WORK REQUEST –
Check each line of the data for "heading", and copy the ones that have it.

Start of Block

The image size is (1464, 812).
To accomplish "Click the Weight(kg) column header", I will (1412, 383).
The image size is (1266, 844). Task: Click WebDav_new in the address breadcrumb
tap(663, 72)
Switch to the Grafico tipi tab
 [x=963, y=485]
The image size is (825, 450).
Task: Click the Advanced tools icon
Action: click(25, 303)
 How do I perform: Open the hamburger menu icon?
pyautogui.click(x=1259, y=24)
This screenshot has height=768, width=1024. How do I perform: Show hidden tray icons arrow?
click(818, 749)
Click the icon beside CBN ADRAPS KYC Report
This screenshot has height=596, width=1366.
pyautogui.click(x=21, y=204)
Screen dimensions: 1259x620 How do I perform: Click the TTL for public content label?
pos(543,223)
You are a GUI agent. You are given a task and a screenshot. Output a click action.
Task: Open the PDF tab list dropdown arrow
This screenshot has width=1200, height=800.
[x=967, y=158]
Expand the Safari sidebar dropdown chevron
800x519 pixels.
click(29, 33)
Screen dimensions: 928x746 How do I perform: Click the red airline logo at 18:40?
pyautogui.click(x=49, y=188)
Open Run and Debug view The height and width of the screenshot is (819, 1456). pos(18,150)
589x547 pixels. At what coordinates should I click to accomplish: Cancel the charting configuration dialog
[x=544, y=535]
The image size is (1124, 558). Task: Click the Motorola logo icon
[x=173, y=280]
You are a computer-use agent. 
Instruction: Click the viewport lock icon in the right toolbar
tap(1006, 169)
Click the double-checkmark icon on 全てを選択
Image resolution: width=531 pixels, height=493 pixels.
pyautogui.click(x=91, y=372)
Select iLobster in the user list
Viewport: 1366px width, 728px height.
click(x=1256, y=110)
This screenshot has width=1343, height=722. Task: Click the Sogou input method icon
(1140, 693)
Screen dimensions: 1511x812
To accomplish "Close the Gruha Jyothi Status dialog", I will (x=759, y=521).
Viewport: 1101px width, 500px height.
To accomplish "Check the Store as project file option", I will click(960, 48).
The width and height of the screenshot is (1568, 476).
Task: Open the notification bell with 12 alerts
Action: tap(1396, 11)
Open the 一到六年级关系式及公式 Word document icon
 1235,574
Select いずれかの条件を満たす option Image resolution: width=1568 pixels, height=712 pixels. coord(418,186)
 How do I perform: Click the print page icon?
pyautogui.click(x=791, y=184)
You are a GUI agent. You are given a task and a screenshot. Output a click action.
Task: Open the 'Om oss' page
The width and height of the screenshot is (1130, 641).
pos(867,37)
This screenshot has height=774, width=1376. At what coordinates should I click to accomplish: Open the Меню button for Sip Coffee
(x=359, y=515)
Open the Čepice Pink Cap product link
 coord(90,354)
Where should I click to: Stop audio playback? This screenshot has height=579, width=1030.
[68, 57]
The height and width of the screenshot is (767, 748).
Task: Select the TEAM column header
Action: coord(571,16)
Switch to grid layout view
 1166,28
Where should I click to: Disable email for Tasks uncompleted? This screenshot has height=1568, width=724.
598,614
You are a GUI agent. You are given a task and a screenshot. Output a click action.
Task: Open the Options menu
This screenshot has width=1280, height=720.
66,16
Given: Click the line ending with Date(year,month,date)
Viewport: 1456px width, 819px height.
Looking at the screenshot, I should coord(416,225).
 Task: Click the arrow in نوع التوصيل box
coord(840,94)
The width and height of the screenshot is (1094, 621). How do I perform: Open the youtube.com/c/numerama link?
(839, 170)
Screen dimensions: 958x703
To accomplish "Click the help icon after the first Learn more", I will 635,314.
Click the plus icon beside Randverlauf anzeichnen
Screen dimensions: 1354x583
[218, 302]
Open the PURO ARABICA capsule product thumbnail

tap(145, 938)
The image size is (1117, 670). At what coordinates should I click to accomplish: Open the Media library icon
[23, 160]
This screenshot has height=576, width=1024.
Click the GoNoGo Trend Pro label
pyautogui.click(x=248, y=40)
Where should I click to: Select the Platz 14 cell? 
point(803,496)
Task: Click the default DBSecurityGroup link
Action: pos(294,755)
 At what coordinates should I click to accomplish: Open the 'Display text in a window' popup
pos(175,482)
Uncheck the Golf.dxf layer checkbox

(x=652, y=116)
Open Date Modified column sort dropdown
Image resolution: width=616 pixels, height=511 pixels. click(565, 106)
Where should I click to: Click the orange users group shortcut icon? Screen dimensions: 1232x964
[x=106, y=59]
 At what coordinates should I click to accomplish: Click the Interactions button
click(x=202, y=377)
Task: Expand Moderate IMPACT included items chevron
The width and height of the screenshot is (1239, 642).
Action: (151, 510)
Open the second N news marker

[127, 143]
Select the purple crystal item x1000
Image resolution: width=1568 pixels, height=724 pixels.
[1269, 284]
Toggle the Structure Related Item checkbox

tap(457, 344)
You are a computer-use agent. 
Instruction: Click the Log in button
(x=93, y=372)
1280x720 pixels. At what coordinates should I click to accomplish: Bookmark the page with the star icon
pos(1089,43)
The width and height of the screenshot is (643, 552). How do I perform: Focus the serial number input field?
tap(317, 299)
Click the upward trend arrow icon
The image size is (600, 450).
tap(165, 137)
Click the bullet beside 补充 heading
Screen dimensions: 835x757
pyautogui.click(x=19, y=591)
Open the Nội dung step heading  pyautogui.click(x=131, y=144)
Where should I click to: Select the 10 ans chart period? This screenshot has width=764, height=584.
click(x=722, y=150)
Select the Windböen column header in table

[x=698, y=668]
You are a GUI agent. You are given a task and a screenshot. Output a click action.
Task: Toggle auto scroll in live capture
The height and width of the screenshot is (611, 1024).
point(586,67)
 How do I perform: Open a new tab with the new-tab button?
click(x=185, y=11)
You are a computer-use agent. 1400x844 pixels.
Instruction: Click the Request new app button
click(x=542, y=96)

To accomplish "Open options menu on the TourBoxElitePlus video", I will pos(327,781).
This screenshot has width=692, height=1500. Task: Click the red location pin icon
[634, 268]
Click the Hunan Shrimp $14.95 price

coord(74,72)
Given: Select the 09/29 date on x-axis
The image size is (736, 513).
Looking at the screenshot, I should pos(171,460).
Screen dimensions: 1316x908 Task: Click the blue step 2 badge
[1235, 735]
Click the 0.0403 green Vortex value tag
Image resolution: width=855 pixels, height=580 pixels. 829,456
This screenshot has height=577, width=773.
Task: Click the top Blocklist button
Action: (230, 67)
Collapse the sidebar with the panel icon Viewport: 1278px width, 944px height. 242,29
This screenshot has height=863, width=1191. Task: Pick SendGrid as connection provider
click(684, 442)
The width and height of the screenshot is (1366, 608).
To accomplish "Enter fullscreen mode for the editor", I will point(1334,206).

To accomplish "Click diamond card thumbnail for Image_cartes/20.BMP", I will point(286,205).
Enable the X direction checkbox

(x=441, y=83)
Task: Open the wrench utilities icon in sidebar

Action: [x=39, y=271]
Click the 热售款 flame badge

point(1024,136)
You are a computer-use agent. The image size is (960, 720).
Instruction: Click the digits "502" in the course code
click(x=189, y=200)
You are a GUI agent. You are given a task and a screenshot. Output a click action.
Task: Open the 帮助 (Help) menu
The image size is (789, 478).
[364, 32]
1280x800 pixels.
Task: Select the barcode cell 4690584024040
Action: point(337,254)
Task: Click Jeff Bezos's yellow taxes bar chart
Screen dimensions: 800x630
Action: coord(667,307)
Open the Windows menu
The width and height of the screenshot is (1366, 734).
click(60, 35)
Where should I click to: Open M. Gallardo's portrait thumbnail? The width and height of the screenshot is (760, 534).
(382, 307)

End of Block

RESULT –
Click the bullet beside 补充 heading
Open the Nội dung step heading  pyautogui.click(x=131, y=144)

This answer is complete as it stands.